Extract the rows starting at the line that contains "1456x817 pixels. At" and ending at the last row, copying them word for word but leaving out the pictures.

------------------------------------

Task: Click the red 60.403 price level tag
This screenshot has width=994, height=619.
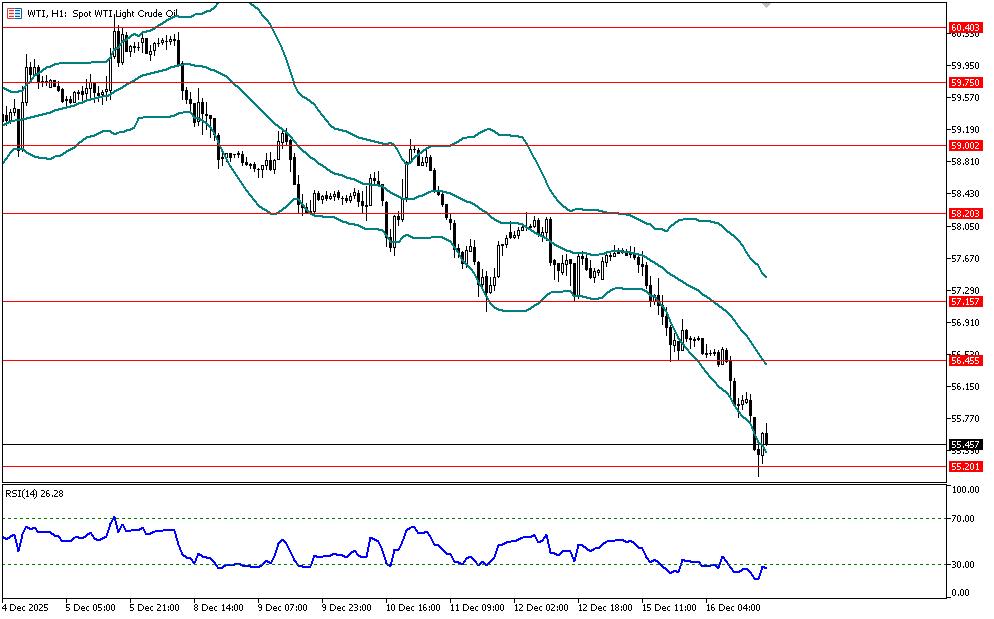Action: pyautogui.click(x=964, y=27)
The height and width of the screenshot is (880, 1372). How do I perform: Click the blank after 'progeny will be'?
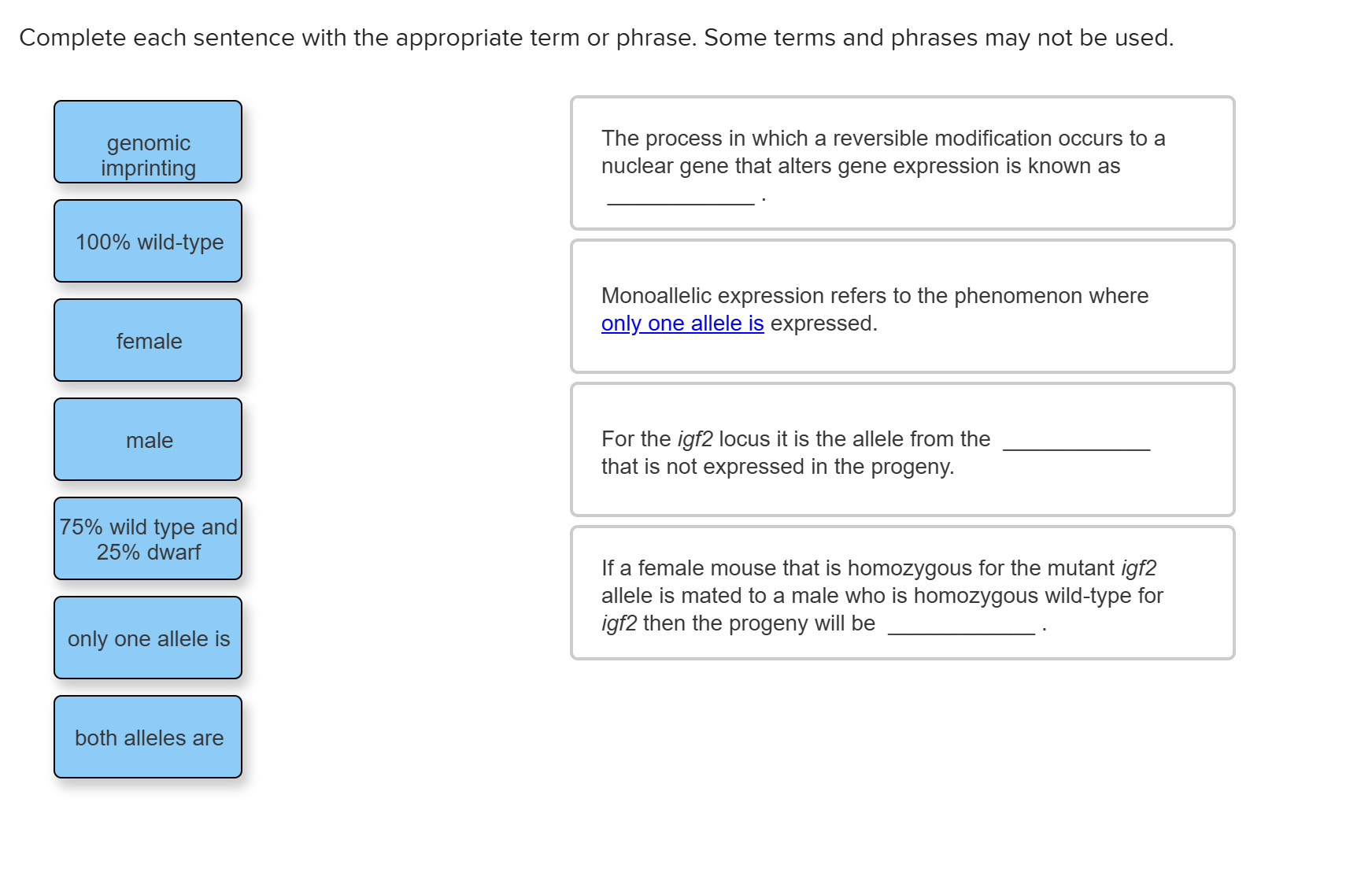(x=962, y=628)
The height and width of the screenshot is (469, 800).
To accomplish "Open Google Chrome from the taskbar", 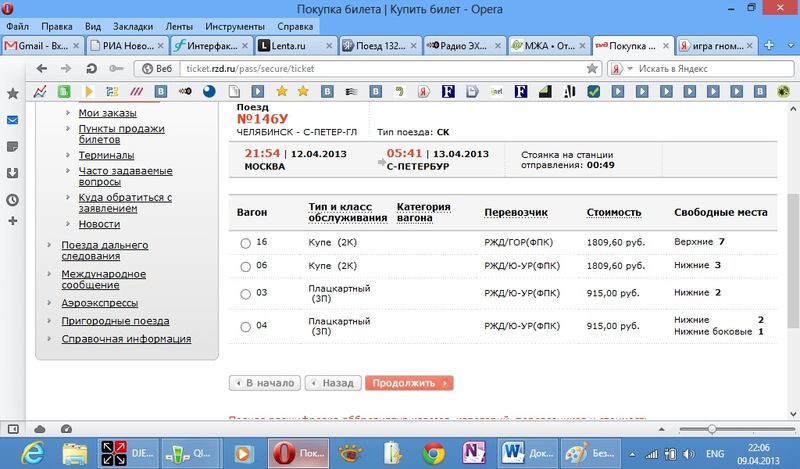I will (x=433, y=451).
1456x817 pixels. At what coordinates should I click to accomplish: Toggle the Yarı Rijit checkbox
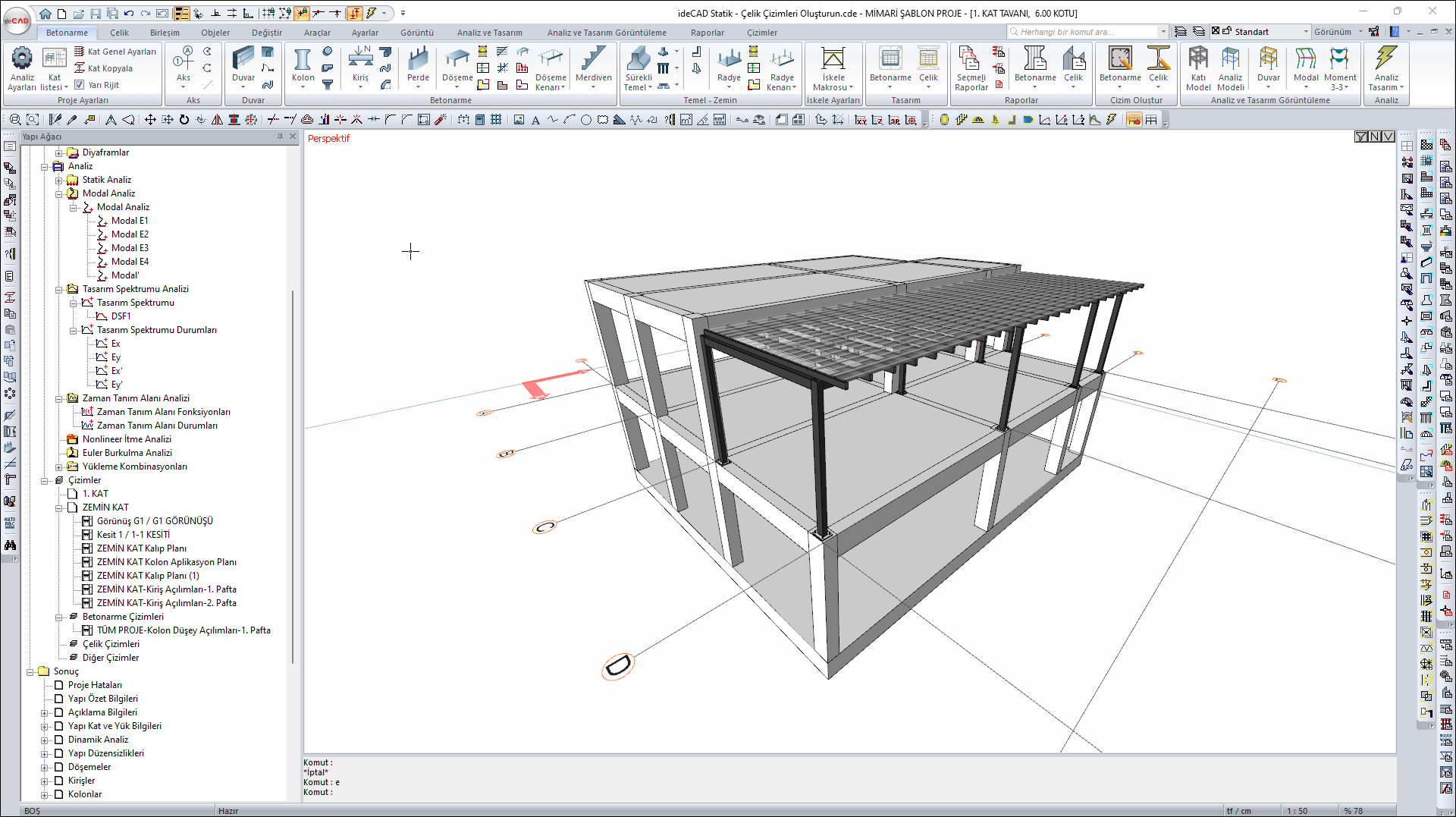coord(80,85)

------------------------------------

SOLUTION TO THE PROBLEM
1456x817 pixels. At what coordinates should I click to accomplish: Toggle the Yarı Rijit checkbox
coord(80,85)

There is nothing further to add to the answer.